Records for locating words and elements:
####

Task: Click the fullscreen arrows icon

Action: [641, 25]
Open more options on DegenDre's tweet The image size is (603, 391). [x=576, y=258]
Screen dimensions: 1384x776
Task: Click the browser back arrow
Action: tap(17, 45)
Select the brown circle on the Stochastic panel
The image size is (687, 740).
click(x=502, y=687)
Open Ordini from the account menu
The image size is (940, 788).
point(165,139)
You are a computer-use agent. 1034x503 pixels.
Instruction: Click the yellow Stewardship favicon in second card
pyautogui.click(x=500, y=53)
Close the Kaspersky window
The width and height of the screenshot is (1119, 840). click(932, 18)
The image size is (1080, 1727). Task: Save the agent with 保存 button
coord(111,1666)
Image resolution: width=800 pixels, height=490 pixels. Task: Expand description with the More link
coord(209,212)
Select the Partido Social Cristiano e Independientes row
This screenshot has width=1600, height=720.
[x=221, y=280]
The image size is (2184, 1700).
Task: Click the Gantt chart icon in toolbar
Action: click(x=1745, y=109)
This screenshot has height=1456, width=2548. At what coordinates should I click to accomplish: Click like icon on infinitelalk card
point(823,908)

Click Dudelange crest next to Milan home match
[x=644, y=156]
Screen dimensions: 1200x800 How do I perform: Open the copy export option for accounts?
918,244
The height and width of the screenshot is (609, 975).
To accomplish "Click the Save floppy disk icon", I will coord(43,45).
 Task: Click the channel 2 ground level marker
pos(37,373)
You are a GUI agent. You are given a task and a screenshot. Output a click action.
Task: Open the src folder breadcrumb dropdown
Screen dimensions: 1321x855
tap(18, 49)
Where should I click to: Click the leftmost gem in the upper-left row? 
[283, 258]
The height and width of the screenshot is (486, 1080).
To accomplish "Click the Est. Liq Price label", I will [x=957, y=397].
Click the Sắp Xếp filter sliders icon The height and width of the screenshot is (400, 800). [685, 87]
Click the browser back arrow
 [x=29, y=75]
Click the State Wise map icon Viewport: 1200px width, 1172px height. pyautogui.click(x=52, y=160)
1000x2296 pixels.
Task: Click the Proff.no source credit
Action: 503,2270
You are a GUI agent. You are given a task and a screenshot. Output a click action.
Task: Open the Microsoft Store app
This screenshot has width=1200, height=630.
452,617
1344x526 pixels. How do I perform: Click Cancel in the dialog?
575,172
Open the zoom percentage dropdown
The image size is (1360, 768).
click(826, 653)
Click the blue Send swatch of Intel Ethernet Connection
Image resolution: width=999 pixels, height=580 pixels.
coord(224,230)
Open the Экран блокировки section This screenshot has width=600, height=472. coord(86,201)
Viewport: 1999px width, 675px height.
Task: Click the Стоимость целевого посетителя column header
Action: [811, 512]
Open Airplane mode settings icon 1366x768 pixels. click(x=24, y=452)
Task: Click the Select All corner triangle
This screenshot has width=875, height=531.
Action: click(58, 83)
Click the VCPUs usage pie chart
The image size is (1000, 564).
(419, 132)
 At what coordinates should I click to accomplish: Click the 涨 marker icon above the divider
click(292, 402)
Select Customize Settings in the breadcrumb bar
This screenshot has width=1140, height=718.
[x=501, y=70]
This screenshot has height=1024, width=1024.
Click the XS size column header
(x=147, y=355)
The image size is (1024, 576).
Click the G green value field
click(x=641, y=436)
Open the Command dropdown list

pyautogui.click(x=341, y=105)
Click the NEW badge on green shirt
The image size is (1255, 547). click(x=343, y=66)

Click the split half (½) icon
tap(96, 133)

####

Copy out all of the material above line for line, without changing a single character.

Task: Click the fullscreen arrows icon

Action: [641, 25]
Open more options on DegenDre's tweet The image size is (603, 391). [x=576, y=258]
Screen dimensions: 1384x776
Task: Click the browser back arrow
Action: tap(17, 45)
Select the brown circle on the Stochastic panel
The image size is (687, 740).
click(x=502, y=687)
Open Ordini from the account menu
The image size is (940, 788).
point(165,139)
You are a computer-use agent. 1034x503 pixels.
Instruction: Click the yellow Stewardship favicon in second card
pyautogui.click(x=500, y=53)
Close the Kaspersky window
The width and height of the screenshot is (1119, 840). click(932, 18)
The image size is (1080, 1727). Task: Save the agent with 保存 button
coord(111,1666)
Image resolution: width=800 pixels, height=490 pixels. Task: Expand description with the More link
coord(209,212)
Select the Partido Social Cristiano e Independientes row
This screenshot has width=1600, height=720.
[x=221, y=280]
The image size is (2184, 1700).
Task: Click the Gantt chart icon in toolbar
Action: click(x=1745, y=109)
This screenshot has height=1456, width=2548. At what coordinates should I click to accomplish: Click like icon on infinitelalk card
point(823,908)

Click Dudelange crest next to Milan home match
[x=644, y=156]
Screen dimensions: 1200x800 How do I perform: Open the copy export option for accounts?
918,244
The height and width of the screenshot is (609, 975).
To accomplish "Click the Save floppy disk icon", I will coord(43,45).
 Task: Click the channel 2 ground level marker
pos(37,373)
You are a GUI agent. You are given a task and a screenshot. Output a click action.
Task: Open the src folder breadcrumb dropdown
Screen dimensions: 1321x855
tap(18, 49)
Where should I click to: Click the leftmost gem in the upper-left row? 
[283, 258]
The height and width of the screenshot is (486, 1080).
To accomplish "Click the Est. Liq Price label", I will [x=957, y=397].
Click the Sắp Xếp filter sliders icon The height and width of the screenshot is (400, 800). [685, 87]
Click the browser back arrow
 [x=29, y=75]
Click the State Wise map icon Viewport: 1200px width, 1172px height. pyautogui.click(x=52, y=160)
1000x2296 pixels.
Task: Click the Proff.no source credit
Action: 503,2270
You are a GUI agent. You are given a task and a screenshot. Output a click action.
Task: Open the Microsoft Store app
This screenshot has width=1200, height=630.
452,617
1344x526 pixels. How do I perform: Click Cancel in the dialog?
575,172
Open the zoom percentage dropdown
The image size is (1360, 768).
click(826, 653)
Click the blue Send swatch of Intel Ethernet Connection
Image resolution: width=999 pixels, height=580 pixels.
coord(224,230)
Open the Экран блокировки section This screenshot has width=600, height=472. coord(86,201)
Viewport: 1999px width, 675px height.
Task: Click the Стоимость целевого посетителя column header
Action: [811, 512]
Open Airplane mode settings icon 1366x768 pixels. click(x=24, y=452)
Task: Click the Select All corner triangle
This screenshot has width=875, height=531.
Action: click(58, 83)
Click the VCPUs usage pie chart
The image size is (1000, 564).
(419, 132)
 At what coordinates should I click to accomplish: Click the 涨 marker icon above the divider
click(292, 402)
Select Customize Settings in the breadcrumb bar
This screenshot has width=1140, height=718.
[x=501, y=70]
This screenshot has height=1024, width=1024.
Click the XS size column header
(x=147, y=355)
The image size is (1024, 576).
Click the G green value field
click(x=641, y=436)
Open the Command dropdown list

pyautogui.click(x=341, y=105)
Click the NEW badge on green shirt
The image size is (1255, 547). click(x=343, y=66)

Click the split half (½) icon
tap(96, 133)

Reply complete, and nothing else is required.